I was born on the same day as Gerald Finzi. Some others too but I don't recognize their names.

Also Woodie Guthry and Willy Hess, who made a catalog of Beethoven's more obscure works and prepared performing versions of some of them.


----------



## Casebearer (Jan 19, 2016)

I was two or three weeks overdue according to my mother (they had to drag me in this miserable world), so I'll choose Béla Bartók who was born on the 25th of March. Otherwise I'd have to be satisfied with Leonardo da Vinci...


----------



## jimsumner (Jul 7, 2013)

May 7. Brahms and Tchaikovsky. Can't beat that!


----------



## rspader (May 14, 2014)

Arthur Honegger and Pablo de Sarasate. Now learning more about them on Spotify.

(Also Osama Bin Laden and James Earl Ray. Already know enough about them.)


----------



## chill782002 (Jan 12, 2017)

Frederic Chopin and Roger Daltrey. An interesting combination to say the least.


----------



## Simon Moon (Oct 10, 2013)

This was more fun than I thought!

I made a new discovery!

Sylvano Bussotti


----------



## TurnaboutVox (Sep 22, 2013)

Vivian John Herman Ellis, CBE (1903 – 1996) was an English musical comedy composer best known for the song "Spread a Little Happiness" and the theme "Coronation Scot". Oh well! :lol:


----------



## SarahTG (Sep 26, 2017)

Percy Grainger? I can work with that


----------



## ozradio (Oct 23, 2008)

Mozart. Mic drop.


----------



## Gouldanian (Nov 19, 2015)

Glenn Gould (he did compose a piece...)


----------



## Machiavel (Apr 12, 2010)

Bruckner, ortolani riz, Darius Milhaud. Death Edvard Grieg, Girolamo chiti.


----------



## elgar's ghost (Aug 8, 2010)

Christopher Willibald Gluck, but I'm inclined to put an asterisk next to that as Great Britain didn't adopt the Gregorian calender until 38 years after his birth whereas Gluck's homeland of Bavaria already had the Gregorian calender in place by the time he was born.


----------



## Totenfeier (Mar 11, 2016)

SiegendesLicht said:


> None less than the great Gustav Mahler.
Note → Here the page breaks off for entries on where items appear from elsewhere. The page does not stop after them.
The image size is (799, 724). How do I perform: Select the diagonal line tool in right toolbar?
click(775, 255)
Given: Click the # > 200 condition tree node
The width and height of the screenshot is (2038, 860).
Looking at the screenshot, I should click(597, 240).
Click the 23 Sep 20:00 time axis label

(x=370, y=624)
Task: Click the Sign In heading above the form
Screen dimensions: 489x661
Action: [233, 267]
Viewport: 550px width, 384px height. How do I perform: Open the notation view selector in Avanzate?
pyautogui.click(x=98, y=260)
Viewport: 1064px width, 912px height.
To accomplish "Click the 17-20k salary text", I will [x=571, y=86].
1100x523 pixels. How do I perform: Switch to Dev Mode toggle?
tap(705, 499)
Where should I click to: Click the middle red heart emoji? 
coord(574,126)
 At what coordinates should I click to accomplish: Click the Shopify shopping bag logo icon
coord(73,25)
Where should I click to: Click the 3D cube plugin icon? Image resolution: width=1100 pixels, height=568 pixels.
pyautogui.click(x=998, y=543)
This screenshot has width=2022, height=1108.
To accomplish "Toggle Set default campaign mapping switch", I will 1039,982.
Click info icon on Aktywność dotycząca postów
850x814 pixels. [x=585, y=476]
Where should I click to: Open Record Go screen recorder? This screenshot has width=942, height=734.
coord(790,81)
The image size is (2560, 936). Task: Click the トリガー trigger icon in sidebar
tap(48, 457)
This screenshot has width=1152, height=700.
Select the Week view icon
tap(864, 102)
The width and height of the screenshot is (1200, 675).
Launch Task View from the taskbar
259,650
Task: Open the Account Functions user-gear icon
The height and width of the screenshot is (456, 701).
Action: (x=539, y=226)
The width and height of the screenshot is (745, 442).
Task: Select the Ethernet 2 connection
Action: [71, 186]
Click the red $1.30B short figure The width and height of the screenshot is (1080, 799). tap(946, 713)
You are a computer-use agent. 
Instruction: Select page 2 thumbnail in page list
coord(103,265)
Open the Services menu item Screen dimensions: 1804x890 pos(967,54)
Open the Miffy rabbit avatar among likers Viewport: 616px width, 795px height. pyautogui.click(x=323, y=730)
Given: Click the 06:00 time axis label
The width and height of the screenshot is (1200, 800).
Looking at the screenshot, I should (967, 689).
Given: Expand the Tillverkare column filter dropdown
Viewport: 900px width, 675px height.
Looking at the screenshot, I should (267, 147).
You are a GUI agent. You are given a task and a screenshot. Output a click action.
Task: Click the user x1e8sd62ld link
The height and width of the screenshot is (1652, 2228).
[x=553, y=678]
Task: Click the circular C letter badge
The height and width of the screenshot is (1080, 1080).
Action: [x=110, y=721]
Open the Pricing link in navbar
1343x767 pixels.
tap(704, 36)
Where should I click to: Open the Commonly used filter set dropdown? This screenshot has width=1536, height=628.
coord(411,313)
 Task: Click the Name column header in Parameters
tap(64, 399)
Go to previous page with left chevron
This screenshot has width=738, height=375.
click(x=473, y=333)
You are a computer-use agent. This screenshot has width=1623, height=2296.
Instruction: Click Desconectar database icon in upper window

I was born at 6:30 in the morning on June 29, 1960. Mahler was born on July 7th (my sister's birthday), 1860.

I'm one week and one day shy of being born exactly 100 years after him. Surely that's got to count for something!


----------



## DeepR (Apr 13, 2012)

Alessandro Melani (1639)
Jonathan Larson (1960)

I'm open to suggestions.


----------